One of its goals is to find ways to use internally available biomedical resources to improve care, management, and treatment of complex pediatric disorders. These include an 800,000 sample pediatric biobank and electronic medical records for patients going back 10 years. "We really want to be able to take our big buckets of data ... and be able to have those well annotated, managed, integrated and accessible to as many people as possible in our institution," he told GenomeWeb. "In addition, we wanted to galvanize all of the scientific activities that were already occurring around genomics [at Cincinnati] ... and to facilitate those going forward."
Another goal was to encourage clinicians and researchers to work on collaborative projects across many disease areas. To that end, one of the initiatives that the center launched about three years ago is a $5 million program that will support collaborative faculty pilot projects in the genomics space. The funds come from the hospital's research foundation. One of the requirements for getting pilot funding under the program is that projects have to include both clinicians and researchers. Besides funding, the center also works with teams to ensure that they have access to appropriate resources and expertise they need for their projects and that results are disseminated properly.
"This has allowed us to establish a really good culture across the institution ... where we have different researchers and clinicians talking to each other and engaged with each other," White said. "We've had virtually all of our clinical and academic divisions involved in these projects, many of them in multiple projects." The Center has funded about 21 projects to date in a number of disease areas including rare disorders. Most of these are discovery projects that use next-generation sequencing technologies but there are also several that use animal models or focus on patients.
As part of efforts to support genomics-based pediatric projects, the center is also building up its internal informatics and computational infrastructure. For example, last year, it began building a communal variant knowledgebase that will be available to all investigators at the institution who generate and work with genomic data. The idea is to ensure that researchers process, organize, and annotate data in a unified format. They will also share data from that knowledgebase with peer institutions who are interested in collaborations focused on specific diseases. "We are starting off with [whole exome] and whole genome but will quickly include other types of omic data," White said.

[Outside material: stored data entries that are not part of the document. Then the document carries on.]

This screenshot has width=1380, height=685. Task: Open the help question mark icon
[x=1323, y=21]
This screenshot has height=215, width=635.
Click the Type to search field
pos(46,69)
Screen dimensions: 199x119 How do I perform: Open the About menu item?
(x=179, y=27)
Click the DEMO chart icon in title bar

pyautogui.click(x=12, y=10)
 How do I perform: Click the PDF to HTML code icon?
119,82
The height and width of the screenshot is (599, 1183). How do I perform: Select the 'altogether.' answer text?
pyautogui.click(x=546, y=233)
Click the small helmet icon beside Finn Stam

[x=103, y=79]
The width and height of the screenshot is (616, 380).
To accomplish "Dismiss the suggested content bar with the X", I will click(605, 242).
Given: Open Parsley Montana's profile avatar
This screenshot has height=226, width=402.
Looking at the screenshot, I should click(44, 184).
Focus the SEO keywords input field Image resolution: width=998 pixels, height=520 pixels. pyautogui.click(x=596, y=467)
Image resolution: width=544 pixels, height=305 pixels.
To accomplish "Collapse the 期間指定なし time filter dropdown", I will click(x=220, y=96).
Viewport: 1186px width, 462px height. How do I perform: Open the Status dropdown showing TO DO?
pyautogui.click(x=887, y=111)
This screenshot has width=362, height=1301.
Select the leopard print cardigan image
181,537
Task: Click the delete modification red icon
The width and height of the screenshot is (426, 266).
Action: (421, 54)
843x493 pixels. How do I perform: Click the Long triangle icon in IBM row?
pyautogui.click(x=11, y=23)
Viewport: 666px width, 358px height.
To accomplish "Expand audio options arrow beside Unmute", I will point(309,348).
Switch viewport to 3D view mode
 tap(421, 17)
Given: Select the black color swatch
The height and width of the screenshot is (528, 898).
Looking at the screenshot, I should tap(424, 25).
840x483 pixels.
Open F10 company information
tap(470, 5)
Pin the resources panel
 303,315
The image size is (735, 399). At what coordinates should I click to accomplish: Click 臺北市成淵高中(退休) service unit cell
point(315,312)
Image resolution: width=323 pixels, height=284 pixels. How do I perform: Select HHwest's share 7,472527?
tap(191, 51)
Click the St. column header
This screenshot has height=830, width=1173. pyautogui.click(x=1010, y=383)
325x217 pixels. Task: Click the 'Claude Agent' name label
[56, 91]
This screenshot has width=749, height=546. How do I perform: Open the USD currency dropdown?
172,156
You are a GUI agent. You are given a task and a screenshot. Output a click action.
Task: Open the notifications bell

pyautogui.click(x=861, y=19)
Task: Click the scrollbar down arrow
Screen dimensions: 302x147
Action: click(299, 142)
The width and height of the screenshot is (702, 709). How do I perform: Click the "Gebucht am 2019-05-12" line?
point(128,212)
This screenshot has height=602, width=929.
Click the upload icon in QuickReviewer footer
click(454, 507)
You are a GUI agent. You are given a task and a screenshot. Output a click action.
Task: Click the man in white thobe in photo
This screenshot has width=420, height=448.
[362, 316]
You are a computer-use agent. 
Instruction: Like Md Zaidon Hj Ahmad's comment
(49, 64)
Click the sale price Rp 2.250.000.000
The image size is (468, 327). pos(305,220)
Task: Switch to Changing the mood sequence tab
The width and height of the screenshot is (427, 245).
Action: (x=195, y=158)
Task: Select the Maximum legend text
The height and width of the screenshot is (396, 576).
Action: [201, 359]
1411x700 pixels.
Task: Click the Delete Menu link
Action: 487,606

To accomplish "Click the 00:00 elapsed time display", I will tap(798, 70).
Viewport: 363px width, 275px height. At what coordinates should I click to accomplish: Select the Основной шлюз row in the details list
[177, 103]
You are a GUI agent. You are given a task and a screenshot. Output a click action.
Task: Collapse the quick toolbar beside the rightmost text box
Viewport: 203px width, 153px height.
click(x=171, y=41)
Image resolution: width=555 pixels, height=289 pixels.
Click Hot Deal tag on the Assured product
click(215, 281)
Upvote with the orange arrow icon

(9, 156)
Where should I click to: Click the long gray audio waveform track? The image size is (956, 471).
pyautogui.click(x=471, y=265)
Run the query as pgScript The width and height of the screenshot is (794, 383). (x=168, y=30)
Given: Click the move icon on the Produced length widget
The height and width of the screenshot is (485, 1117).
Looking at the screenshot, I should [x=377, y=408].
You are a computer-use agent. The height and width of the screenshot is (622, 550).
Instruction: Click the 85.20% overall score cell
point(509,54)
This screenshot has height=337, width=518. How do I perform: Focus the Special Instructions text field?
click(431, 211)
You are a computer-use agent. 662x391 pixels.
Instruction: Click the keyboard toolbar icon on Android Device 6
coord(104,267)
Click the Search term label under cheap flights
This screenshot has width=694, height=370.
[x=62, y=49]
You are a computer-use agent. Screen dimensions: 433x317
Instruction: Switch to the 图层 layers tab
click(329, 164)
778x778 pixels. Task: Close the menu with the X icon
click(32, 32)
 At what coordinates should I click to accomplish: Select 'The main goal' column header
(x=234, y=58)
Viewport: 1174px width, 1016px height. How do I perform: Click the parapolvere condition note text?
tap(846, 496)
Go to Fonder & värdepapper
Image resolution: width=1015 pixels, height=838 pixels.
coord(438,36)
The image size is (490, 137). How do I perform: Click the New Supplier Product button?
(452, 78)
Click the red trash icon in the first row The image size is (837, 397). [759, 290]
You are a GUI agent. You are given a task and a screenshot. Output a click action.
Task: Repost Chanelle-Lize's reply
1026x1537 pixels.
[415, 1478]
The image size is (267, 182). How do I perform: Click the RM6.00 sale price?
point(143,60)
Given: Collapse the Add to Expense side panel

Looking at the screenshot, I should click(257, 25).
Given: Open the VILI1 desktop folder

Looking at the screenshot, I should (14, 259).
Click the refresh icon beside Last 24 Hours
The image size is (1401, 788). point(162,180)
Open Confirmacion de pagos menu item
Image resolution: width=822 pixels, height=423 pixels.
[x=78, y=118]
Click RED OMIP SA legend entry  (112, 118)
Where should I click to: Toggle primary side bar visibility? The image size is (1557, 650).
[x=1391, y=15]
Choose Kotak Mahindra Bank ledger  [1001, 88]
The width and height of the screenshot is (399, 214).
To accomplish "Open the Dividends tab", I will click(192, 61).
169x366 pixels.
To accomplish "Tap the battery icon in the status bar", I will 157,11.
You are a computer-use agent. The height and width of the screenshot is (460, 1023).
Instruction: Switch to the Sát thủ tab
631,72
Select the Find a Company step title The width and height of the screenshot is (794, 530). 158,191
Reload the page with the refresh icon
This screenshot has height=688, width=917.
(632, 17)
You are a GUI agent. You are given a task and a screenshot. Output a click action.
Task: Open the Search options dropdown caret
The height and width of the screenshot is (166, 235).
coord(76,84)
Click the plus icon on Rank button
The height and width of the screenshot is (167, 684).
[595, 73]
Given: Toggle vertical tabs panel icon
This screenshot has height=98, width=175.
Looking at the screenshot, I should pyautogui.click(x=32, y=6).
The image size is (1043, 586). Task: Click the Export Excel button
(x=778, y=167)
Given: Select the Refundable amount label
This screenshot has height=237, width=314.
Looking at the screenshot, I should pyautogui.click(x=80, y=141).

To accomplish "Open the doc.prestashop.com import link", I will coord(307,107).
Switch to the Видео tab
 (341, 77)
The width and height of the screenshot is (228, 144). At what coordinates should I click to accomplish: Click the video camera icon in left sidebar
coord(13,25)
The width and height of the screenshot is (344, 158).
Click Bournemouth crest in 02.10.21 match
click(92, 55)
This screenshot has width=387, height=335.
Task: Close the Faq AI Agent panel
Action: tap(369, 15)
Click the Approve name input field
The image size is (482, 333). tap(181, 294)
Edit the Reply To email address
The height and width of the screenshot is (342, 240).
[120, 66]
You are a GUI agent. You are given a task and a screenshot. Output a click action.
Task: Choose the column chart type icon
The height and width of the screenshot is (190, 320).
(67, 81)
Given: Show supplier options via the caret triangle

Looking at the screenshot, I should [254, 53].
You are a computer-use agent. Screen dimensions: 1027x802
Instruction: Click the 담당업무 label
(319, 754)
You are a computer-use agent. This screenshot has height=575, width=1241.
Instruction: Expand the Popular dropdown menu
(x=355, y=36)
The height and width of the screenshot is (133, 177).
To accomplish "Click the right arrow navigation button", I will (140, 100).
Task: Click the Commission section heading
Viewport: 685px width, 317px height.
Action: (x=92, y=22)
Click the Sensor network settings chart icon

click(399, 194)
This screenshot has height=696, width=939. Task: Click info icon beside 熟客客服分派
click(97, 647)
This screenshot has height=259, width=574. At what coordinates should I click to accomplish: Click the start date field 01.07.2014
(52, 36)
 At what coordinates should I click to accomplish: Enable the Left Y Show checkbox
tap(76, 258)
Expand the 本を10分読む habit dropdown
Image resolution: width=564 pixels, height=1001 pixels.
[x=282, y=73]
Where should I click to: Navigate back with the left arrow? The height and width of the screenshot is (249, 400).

White also said that Cincinnati researchers are exploring avenues for collaboration with their peers at other institutions and is in the early stages of establishing a network of pediatric hospitals that share data across institutions. "A lot of what the Center for Pediatric Genomics and the [biomedical informatics] department are trying to do is to organize our data locally so that we can be an excellent participant in network-based research involving genomics," he said. "If our data is well organized ... then we can partner much more effectively with funders, philanthropists, industry, and other peer institutions."